OBJECTIVE: Currently, there are no well-established duplex ultrasound (DUS) criteria for the evaluation of the mesenteric arteries after stenting for occlusive disease. Previous studies suggested DUS velocity criteria in the native superior mesenteric artery (SMA) overestimate stenosis in stented arteries, but most studies have not evaluated DUS imaging after SMA stenting longitudinally. This study was undertaken to determine the accuracy of DUS after mesenteric artery revascularization and, in particular, to evaluate the utility of DUS imaging for the detection of in-stent stenosis (ISS) of the SMA.

METHODS: A retrospective record review was performed for all patients who underwent SMA stenting for chronic mesenteric ischemia at a single institution from January 2004 to May 2011.

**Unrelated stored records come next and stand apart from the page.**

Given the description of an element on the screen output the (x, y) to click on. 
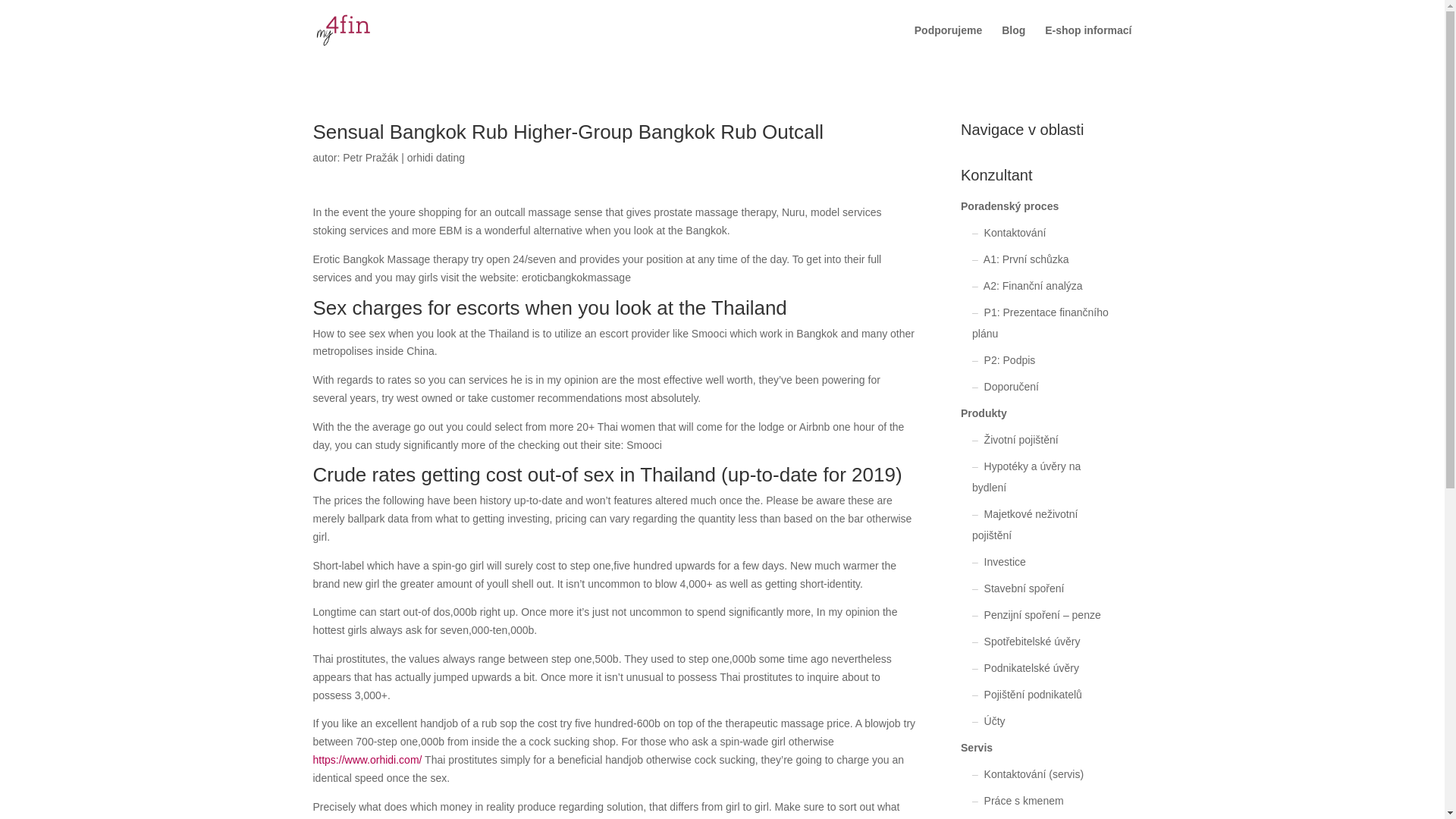
P2: Podpis (1009, 359)
Servis (976, 747)
orhidi dating (435, 157)
Konzultant (1034, 178)
Produkty (983, 413)
Podporujeme (947, 42)
Investice (1005, 562)
Given the description of an element on the screen output the (x, y) to click on. 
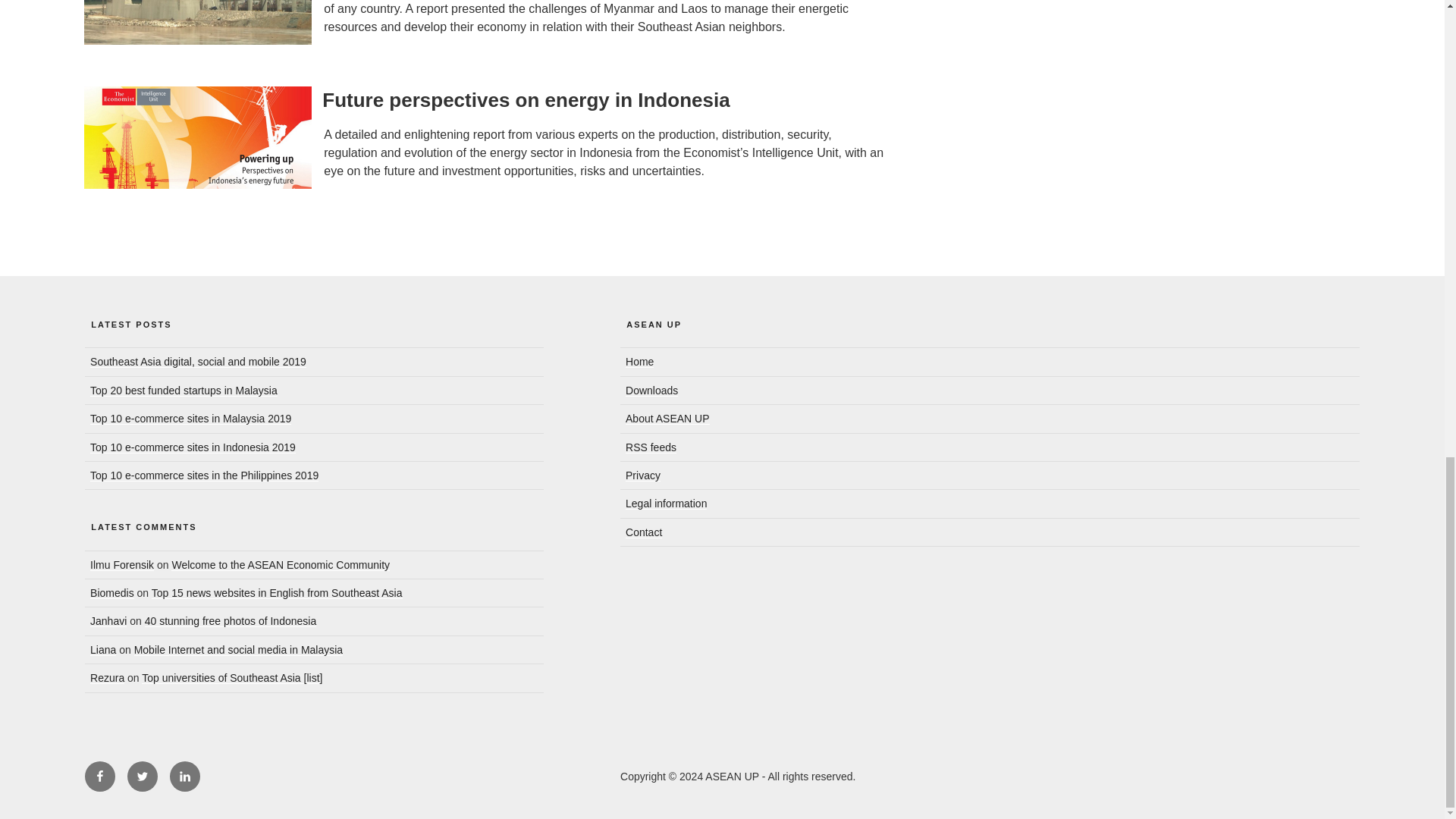
Future perspectives on energy in Indonesia (525, 99)
Given the description of an element on the screen output the (x, y) to click on. 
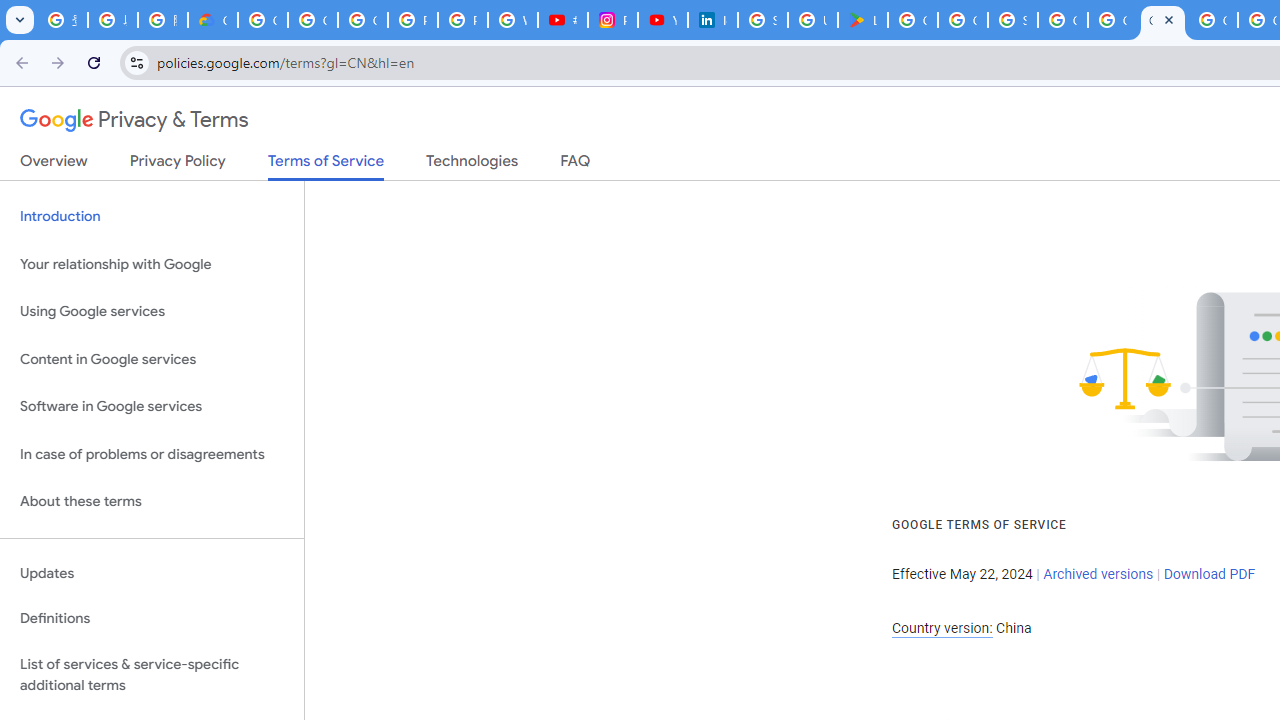
Software in Google services (152, 407)
Introduction (152, 216)
Google Cloud Platform (1062, 20)
Sign in - Google Accounts (1013, 20)
Given the description of an element on the screen output the (x, y) to click on. 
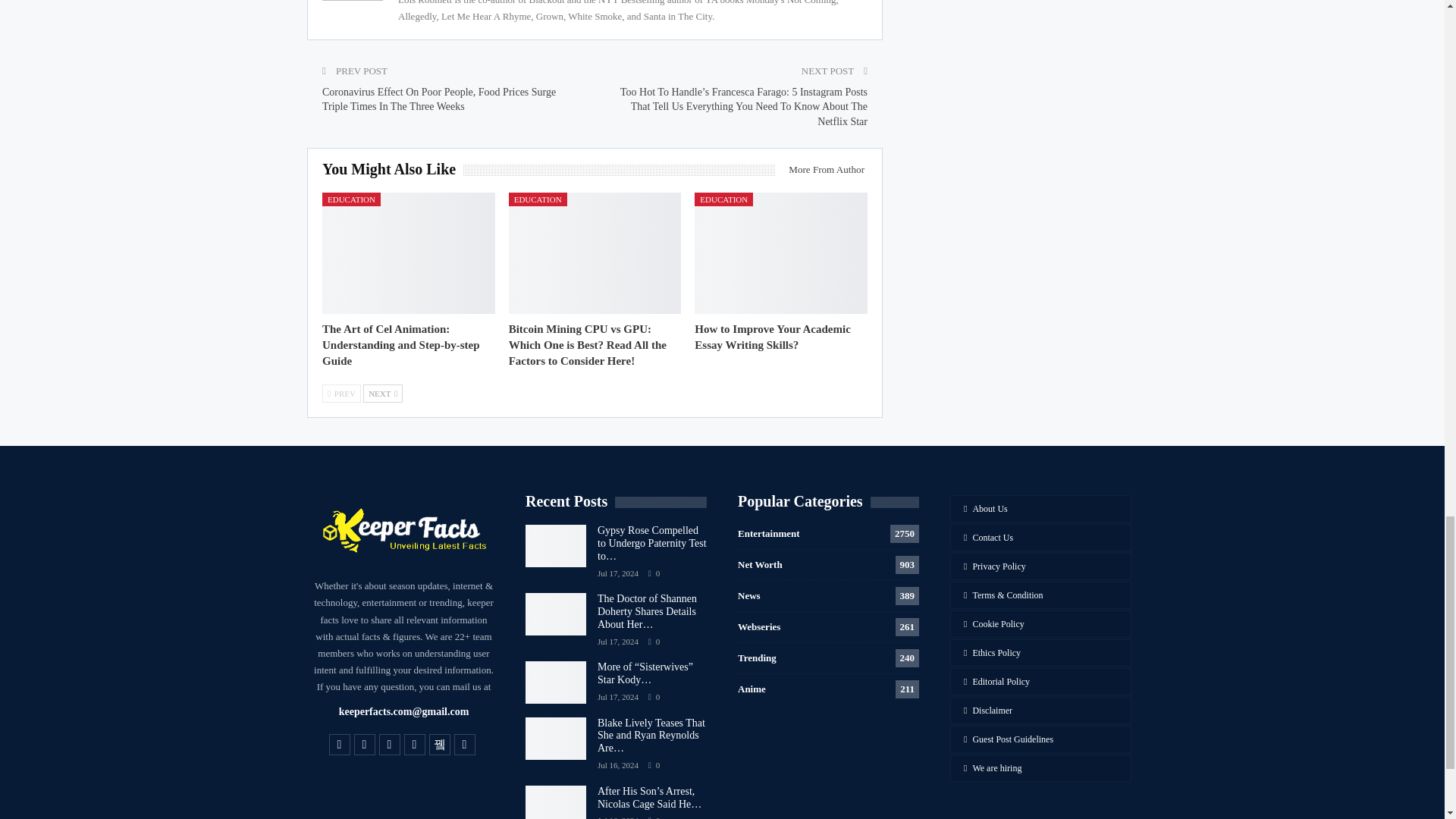
Previous (341, 393)
How to Improve Your Academic Essay Writing Skills? (780, 252)
How to Improve Your Academic Essay Writing Skills? (772, 336)
Next (382, 393)
Given the description of an element on the screen output the (x, y) to click on. 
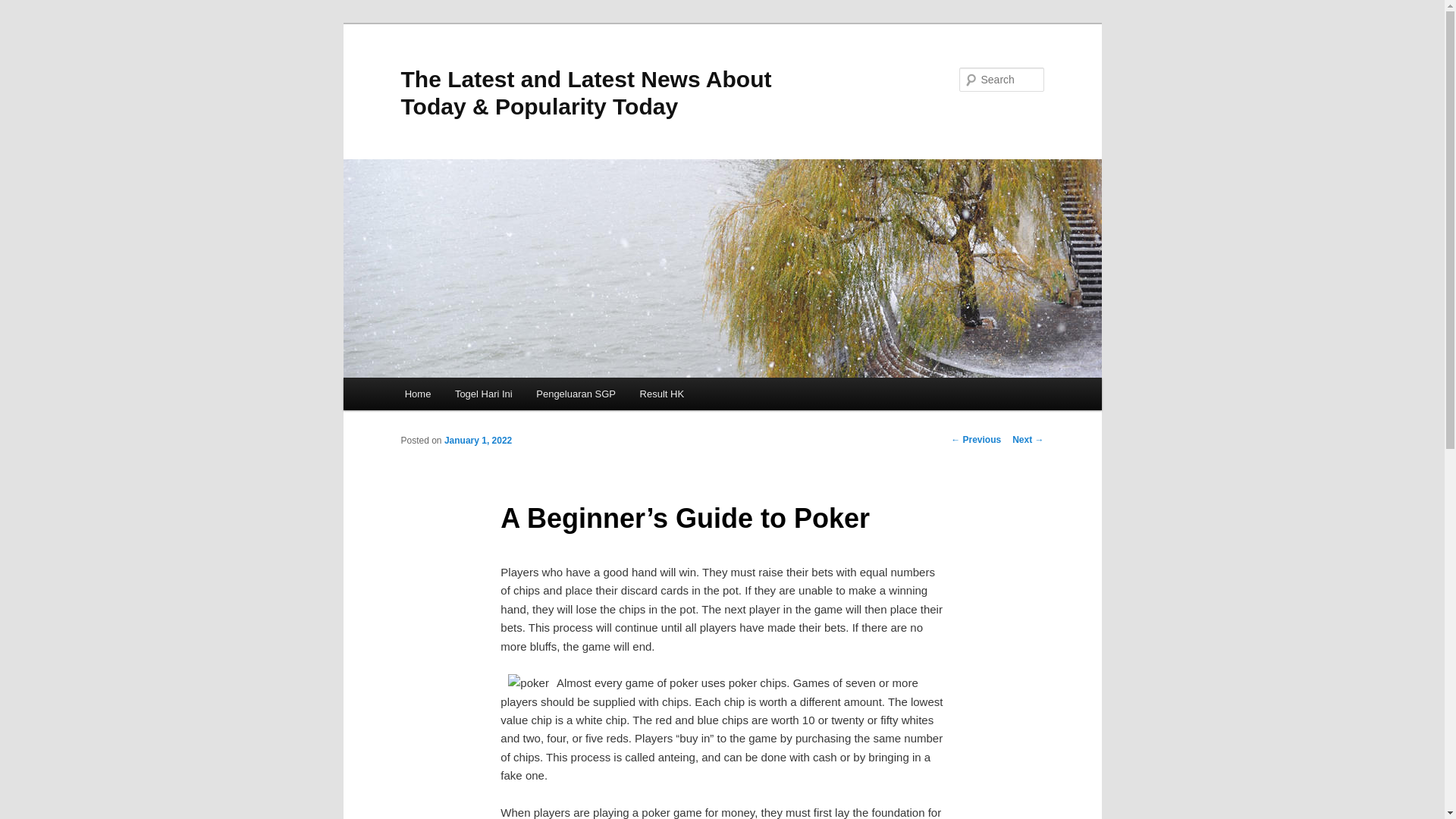
Search (24, 8)
Pengeluaran SGP (575, 393)
Home (417, 393)
January 1, 2022 (478, 439)
Result HK (661, 393)
8:43 pm (478, 439)
Togel Hari Ini (483, 393)
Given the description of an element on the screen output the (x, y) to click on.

RESULTS: Mesenteric artery occlusive disease resulted in 24 patients undergoing mesenteric stenting of the SMA alone (n = 20) or the SMA and celiac artery simultaneously (n = 3). The mean ± standard deviation peak systolic velocity (PSV) in 13 prestent DUS images of the SMA was 464 ± 130 cm/s. Prestenting angiography revealed an average SMA stenosis of 79% ± 14%. After stenting, completion angiography in each case revealed <20% residual stenosis. No significant correlation was identified between SMA PSV and angiographic stenosis before and after stenting (P > .05). Follow-up SMA DUS imaging showed an average PSV of 335 ± 138 cm/s at 0.9 ± 1.5 months, 360 ± 143 cm/s at 4.8 ±2.6 months, and 389 ± 95 cm/s at 14.4 ± 5.1 months. A significant difference existed between the prestent and the first poststent mean SMA PSV (P < .05), but no significant difference existed between each poststenting interval. Eight reinterventions for SMA ISS were performed, with a mean elevated in-stent SMA PSV of 505 ± 74 vs 341 ± 145 cm/s in patients who did not undergo reintervention. Angiography before the eight reinterventions demonstrated an average SMA ISS of 53% ± 25%. In-stent SMA PSV decreased from 505 ± 74 to 398 ± 108 cm/s after the reintervention (P < .05).

CONCLUSIONS: Consistent with other reports, our data demonstrate the PSV in successfully stented SMAs remains higher than the PSV threshold of 275 cm/s used for the diagnosis of high-grade native SMA stenosis. In addition, in-stent SMA PSVs did not significantly change over DUS surveillance for patients who did not undergo reintervention. Thus, obtaining a baseline DUS early after mesenteric stenting should be considered to compare future surveillance DUS. An increase above this baseline or an in-stent SMA PSV approaching 500 cm/s should be considered suspicious for ISS, but larger prospective studies will be required to validate these preliminary findings.